Thursday, 25 February 2016

Draghi's WhatEverItTakes Is Failing

“But the problem [with monetary policy] is not so much what we can do, but what we ought to do in the short run, and on this point a most harmful doctrine has gained ground in the last few years which can only be explained by a complete neglect – or complete lack of understanding - of the real forces at work. A policy has been advocated which at any moment aims at the maximum short-run effect of monetary policy, completely disregarding the fact that what is best in the short run may be extremely detrimental in the long run, because the indirect and slower effects of the short-run policy of the present shape the conditions, and limit the freedom, of the short-run policy of tomorrow and the day after.

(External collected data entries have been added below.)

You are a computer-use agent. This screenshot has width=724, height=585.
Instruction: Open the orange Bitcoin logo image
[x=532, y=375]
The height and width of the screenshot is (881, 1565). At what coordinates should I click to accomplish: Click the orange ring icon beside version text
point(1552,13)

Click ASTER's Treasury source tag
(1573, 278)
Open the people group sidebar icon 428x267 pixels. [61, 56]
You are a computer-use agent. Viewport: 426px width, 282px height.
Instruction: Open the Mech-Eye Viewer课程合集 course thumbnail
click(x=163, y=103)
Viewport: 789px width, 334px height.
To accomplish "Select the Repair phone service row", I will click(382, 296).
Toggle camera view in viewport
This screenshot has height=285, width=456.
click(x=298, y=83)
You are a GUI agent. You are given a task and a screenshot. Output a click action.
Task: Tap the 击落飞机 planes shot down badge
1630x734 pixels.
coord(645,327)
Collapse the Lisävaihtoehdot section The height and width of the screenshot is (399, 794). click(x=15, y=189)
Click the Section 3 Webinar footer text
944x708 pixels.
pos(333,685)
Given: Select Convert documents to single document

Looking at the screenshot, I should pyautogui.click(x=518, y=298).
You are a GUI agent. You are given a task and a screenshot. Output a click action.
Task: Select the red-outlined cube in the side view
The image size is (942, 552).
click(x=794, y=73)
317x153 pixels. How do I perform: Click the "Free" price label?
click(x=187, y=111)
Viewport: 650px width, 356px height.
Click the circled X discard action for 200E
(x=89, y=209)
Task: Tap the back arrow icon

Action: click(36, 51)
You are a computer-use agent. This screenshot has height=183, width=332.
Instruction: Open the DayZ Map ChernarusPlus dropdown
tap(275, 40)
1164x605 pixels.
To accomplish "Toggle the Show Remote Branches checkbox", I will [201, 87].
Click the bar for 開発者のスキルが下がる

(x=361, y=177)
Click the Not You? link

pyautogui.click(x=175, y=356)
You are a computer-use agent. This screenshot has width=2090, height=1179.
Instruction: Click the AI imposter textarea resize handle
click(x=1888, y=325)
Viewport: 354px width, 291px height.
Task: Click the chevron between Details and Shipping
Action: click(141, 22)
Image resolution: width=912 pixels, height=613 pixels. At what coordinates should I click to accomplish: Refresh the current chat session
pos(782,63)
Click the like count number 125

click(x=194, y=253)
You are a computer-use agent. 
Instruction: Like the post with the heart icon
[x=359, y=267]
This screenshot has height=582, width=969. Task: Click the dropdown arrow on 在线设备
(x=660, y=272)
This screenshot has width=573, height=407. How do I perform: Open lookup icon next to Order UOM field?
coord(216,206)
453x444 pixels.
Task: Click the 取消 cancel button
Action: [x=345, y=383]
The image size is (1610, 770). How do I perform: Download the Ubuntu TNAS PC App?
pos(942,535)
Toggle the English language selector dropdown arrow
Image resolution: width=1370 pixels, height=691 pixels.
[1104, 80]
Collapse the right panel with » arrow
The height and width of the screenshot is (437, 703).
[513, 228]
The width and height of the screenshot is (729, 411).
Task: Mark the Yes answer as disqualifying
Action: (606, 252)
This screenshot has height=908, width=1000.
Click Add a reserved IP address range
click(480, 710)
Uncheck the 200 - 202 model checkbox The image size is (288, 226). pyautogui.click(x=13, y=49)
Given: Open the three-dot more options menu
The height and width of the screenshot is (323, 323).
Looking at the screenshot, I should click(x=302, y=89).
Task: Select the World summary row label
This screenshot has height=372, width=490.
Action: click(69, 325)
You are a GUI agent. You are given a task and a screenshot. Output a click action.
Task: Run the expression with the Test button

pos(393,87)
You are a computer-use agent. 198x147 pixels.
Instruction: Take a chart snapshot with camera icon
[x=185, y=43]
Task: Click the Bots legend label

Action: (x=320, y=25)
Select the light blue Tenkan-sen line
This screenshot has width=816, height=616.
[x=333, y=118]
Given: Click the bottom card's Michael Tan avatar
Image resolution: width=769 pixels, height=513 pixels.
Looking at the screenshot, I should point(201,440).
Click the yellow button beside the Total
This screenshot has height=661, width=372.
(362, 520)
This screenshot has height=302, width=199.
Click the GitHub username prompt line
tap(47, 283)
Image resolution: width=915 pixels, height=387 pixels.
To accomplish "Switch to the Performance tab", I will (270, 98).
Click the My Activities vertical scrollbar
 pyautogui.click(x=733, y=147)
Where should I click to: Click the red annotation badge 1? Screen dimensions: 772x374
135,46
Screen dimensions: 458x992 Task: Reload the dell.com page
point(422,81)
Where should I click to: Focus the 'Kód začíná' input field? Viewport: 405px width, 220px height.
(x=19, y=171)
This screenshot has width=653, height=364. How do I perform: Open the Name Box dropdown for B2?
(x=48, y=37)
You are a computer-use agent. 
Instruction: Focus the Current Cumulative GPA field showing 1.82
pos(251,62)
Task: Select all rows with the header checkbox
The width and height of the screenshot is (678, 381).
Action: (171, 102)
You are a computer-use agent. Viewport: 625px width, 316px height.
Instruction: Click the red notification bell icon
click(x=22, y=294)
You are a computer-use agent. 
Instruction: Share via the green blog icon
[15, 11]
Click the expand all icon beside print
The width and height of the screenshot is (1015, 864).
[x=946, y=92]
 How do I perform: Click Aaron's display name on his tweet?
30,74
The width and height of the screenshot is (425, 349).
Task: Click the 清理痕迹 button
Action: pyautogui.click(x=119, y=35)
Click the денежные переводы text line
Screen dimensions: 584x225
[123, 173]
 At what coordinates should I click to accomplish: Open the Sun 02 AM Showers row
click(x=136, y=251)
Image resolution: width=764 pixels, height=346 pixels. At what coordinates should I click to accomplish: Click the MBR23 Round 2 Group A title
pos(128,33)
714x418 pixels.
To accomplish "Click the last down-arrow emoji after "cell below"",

I cannot help regarding the increasing concentration on short-run effects - which in this context amounts to the same thing as a concentration on purely monetary factors - not only as a serious and dangerous intellectual error, but as a betrayal of the main duty of the economist and a grave menace to our civilisation”. -  F.A. Hayek


"Whatever it takes" is of course nothing less than propping up banks and desperately trying to inflate the money supply. By the looks of things, he seems to be failing once again as the various money supply growth rates have declined sharply since last summer. It is unknown whether Draghi and his central planning team in the brilliant new ECB building, lavishly built during challenging economic times for member countries, ever did study Hayek. What is blatantly obvious however is that his short term focus will wreak havoc with long term economic progress in the eurozone.